In 2010, following a deepened spiritual process, Cabessa exhibited a series of works described as “slow-motion action painting” in which she examined the movement generated by meditative and conscious breathing. The resulting paintings present themselves as breathing traces, or seismographs of the body's vibrations. These works have been shown on a number of platforms throughout the world.

In 2012, after eight years during which she was unable to leave the United States (from 2003 to 2012), Cabassa held a performance at Rothschild 69 Gallery in Tel Aviv, for which she invited about 100 guests. “Performance” had two stages: in the first stage, Cabessa reenacted painting actions from her past works, engaging in a kind of live retrospective. In the second stage, she crawled from one side of the five meter-long surface to the other. The crawling action, a unit of time in itself, served to redefine and delineate time. 
In the same year Cabessa exhibited a series of Circle paintings at the Nye+Brown Gallery in Los Angeles, which specializes in artists from the 1960s. Their interest in Cabessa's work lied in the Pop-Art quality proper to this series of painting.

In 2014, Cabessa presented a solo exhibition at Julie M. Gallery in Tel Aviv. She painted on 50 cm wide stickers that ran along all the gallery walls (42 meters), totaling 100 meters of painting. This work was produced in her studio over the length of several months as a stream of consciousness or intuitive writing. The final painting was thus presented just as it was made, without any painting rehearsal or subsequent correction.
 
In 2015, Cabessa exhibited at Jenn Singer Gallery in New York. For this painting series, Cabessa laid out books she had read and especially liked onto an oil-covered plywood surface, leaving the imprint of their open pages on the surface and at times even inverted letters from the text. She presented close to fifty paintings bearing the imprints of books by authors such as Nabokov and Kafka, selected from Cabessa's collection of most influential books. The produced images deliberately resemble a series of vaginas: like spread-out legs, the imprints of the open books symbolically serve to feminize the books’ mostly male writers. The surprising aspect of this process consisted in the wide variety of images produced from similar-looking books.

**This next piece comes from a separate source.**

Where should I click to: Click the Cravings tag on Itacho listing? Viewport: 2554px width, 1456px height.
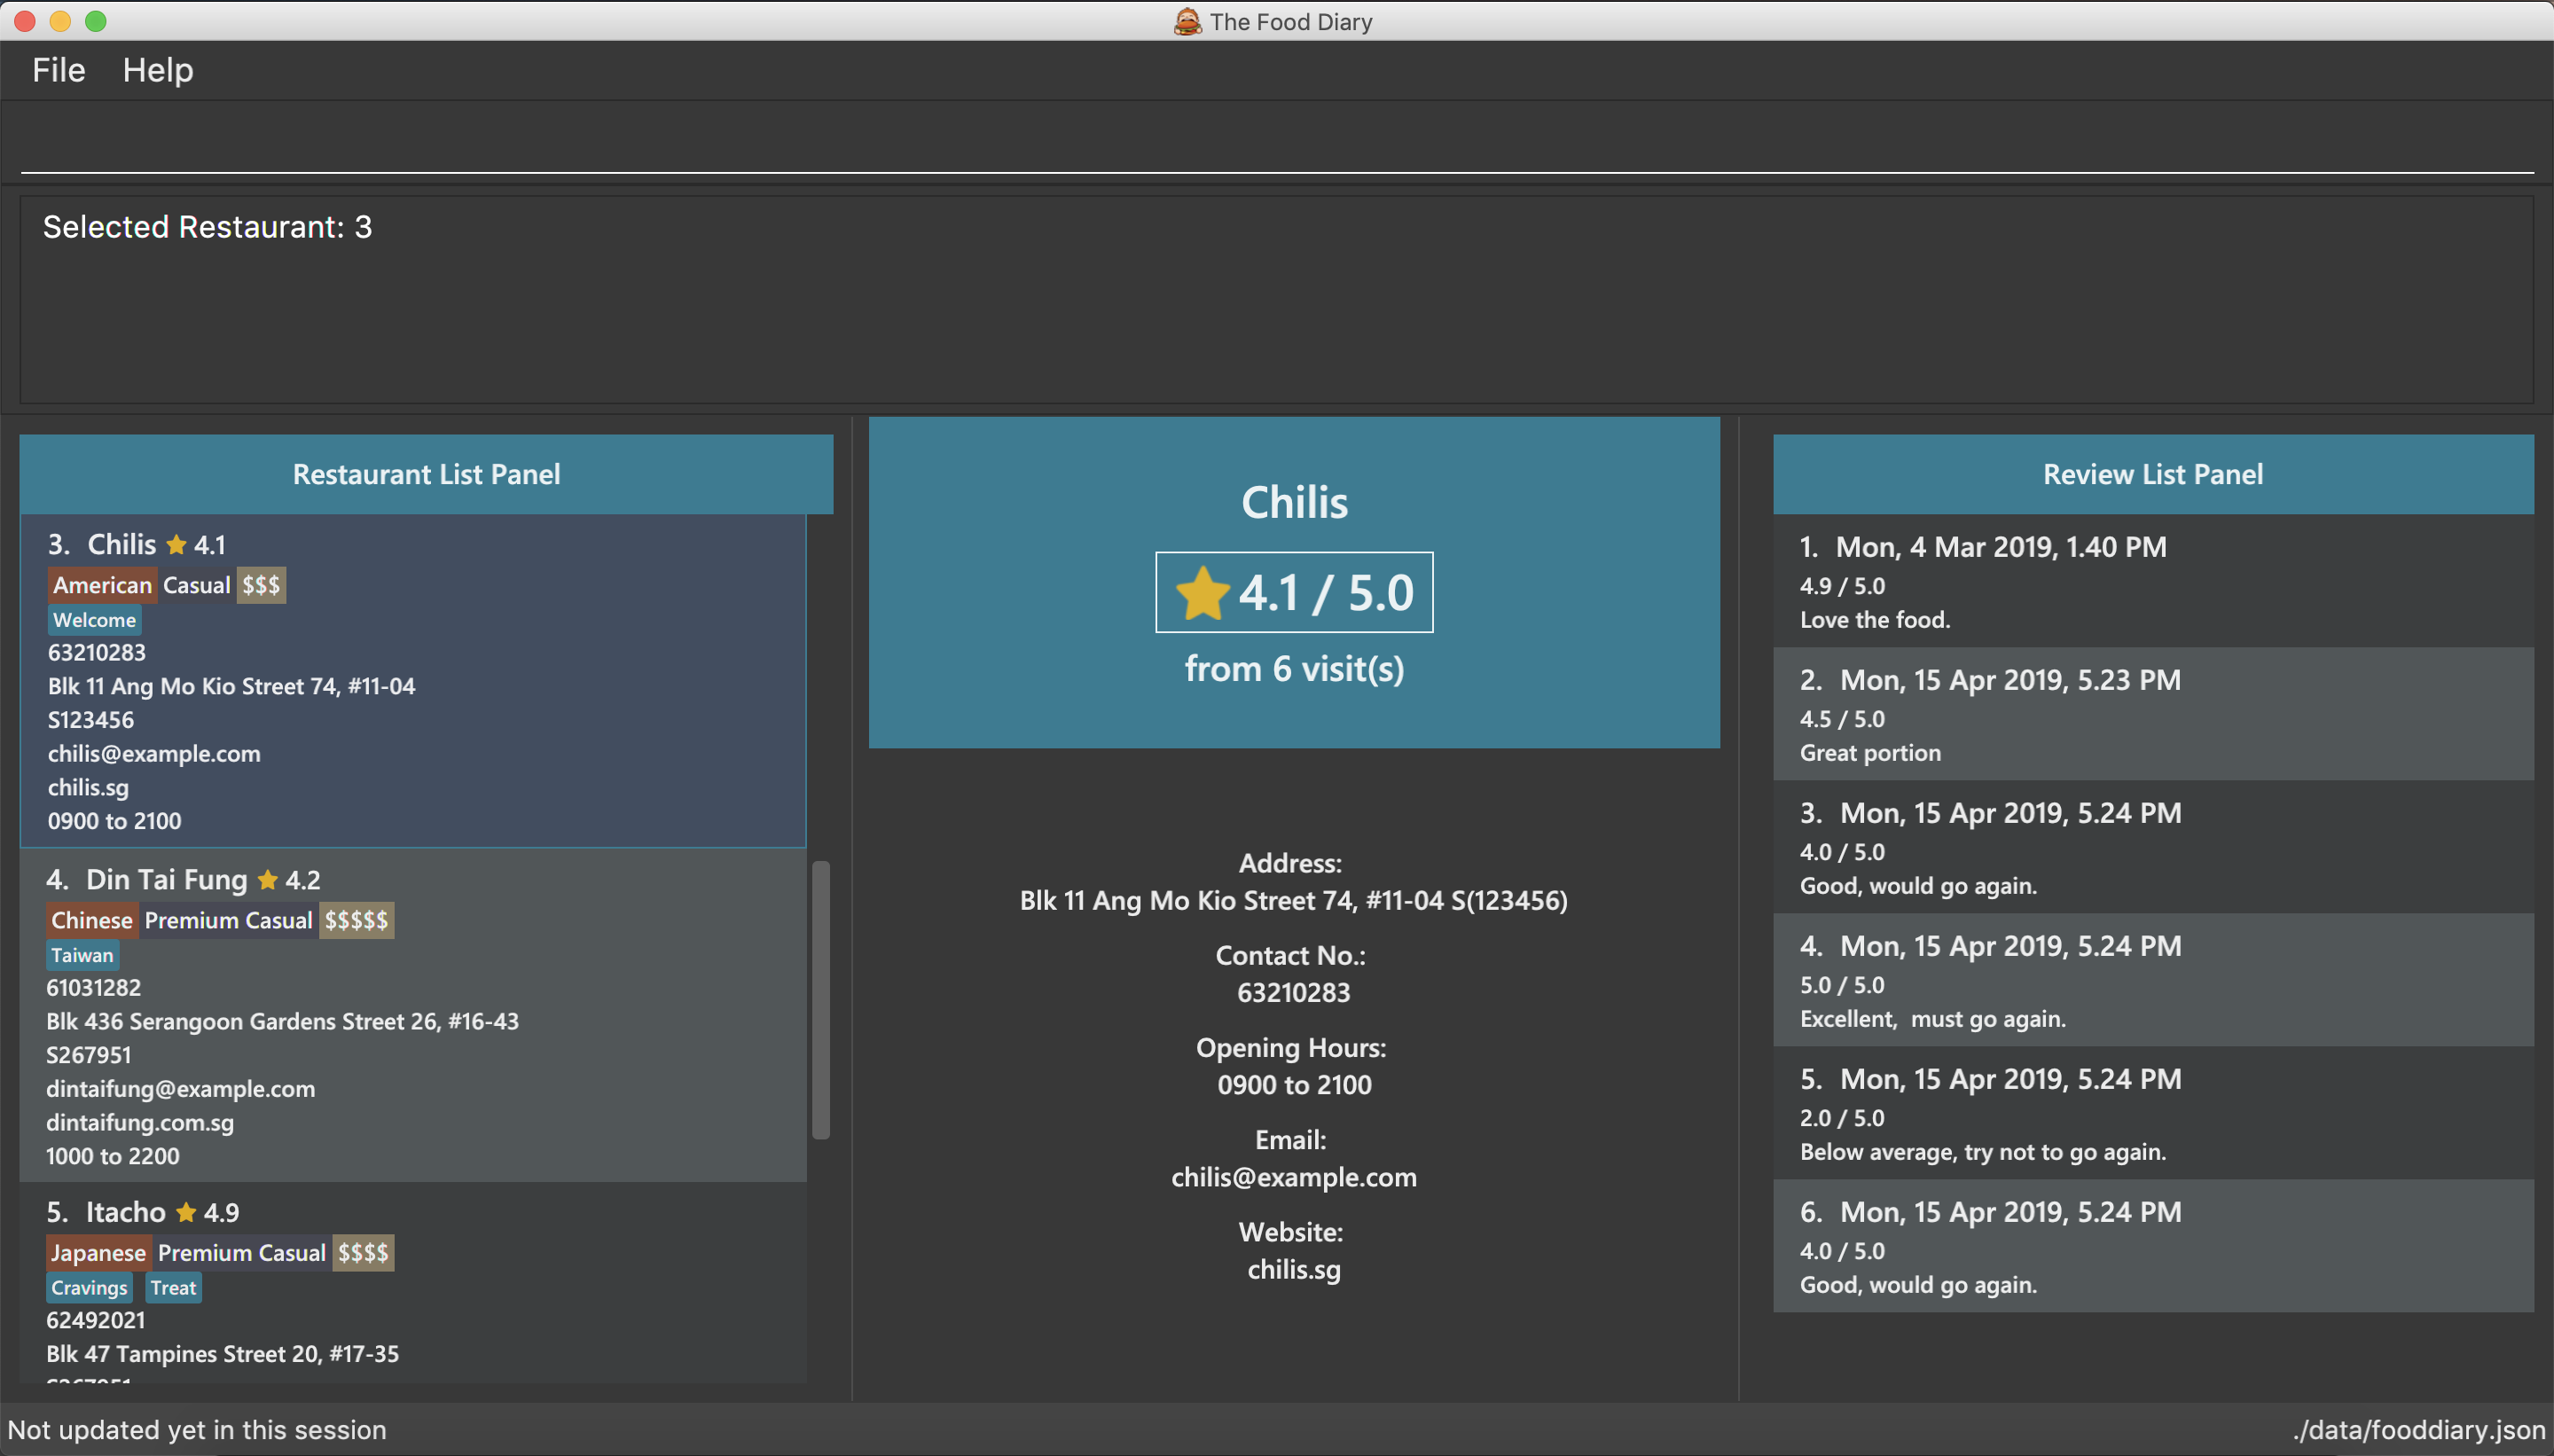click(91, 1288)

At the beginning of 2017, Cabessa decided to start running a studio in Tel Aviv in parallel to her studio in New York, and it is with a strong sense of nostalgia that she returned to the country and landscapes of her birth. She was invited to work at the Harel printing workshop which had just inaugurated a printing press for formats of 2 meters by 1.40 meters, and on which Cabessa was commissioned to produce a new series of works. She chose to use the printing press as one of her painting tools: the Kinneret print series was produced using the press to spread out color. The press served to produce the paint stain, using a mixture of oil paints and metallic pigments to create images reminiscent of the light reflections and surface changes on the Sea of Galilee. The return to the Sea of Galilee is for Cabessa a return to her childhood years when she used to live in Tiberias and observe for long hours the water's changing surface and reflection. As a windsurfer in her youth, Cabessa had established a deep connection with the lake. About 20 works from this series of monotypes were selected for an exhibition at Harel Gallery.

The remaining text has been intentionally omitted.